Studio album by Mercenary
- Released: 11 March 2002
- Recorded: Aabenraa Studio, Denmark
- Genre: Melodic death metal; power metal;
- Length: 53:45
- Label: Hammerheart Records
- Producer: Jacob Hansen

Mercenary chronology
| First Breath (1998) | Everblack (2002) | 11 Dreams (2004) |

= Everblack (Mercenary album) =

Everblack is the second studio album by Danish melodic death metal band Mercenary, and the second through Hammerheart Records. It is the first album to include future lead singer Mikkel Sandager and his brother Morten Sandager on keyboards.

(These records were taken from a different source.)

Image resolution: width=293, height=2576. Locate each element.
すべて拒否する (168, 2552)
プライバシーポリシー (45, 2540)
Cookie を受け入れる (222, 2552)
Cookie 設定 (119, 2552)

This is also the only album to feature Signar Petersen on lead guitars and the last to feature Rasmus Jacobsen on drums. With this album, Mercenary continued along with their death metal roots, but also started to explore their sound with power metal elements, as well as clean vocals done by Mikkel Sandager.

==Track listing==

| No. | Title | Length |
|---|---|---|
| 1. | "Intro" | 0:32 |
| 2. | "Everblack" | 4:50 |
| 3. | "Seize the Night" | 6:39 |
| 4. | "Screaming from the Heavens" | 6:55 |
| 5. | "Dead.com" | 5:42 |
| 6. | "Darkspeed" | 4:50 |
| 7. | "Bloodrush" | 6:30 |
| 8. | "A Darker Shade of Black" | 5:02 |
| 9. | "Bulletblues" | 2:48 |
| 10. | "Rescue Me" | 5:05 |
| 11. | "Alliance + Outro" | 4:46 |

Bonus track
| No. | Title | Length |
|---|---|---|
| 12. | "Nothing's What It Seems" | 7:12 |

==Personnel==
- Jakob Mølbjerg – rhythm guitar
- Mikkel Sandager – clean vocals
- Henrik "Kral" Andersen – death growls, bass
- Morten Sandager – keyboards
- Rasmus Jacobsen – drums
- Signar Petersen – lead guitar

Produced, arranged, mixed, and mastered by Jacob Hansen. Art by Travis Smith.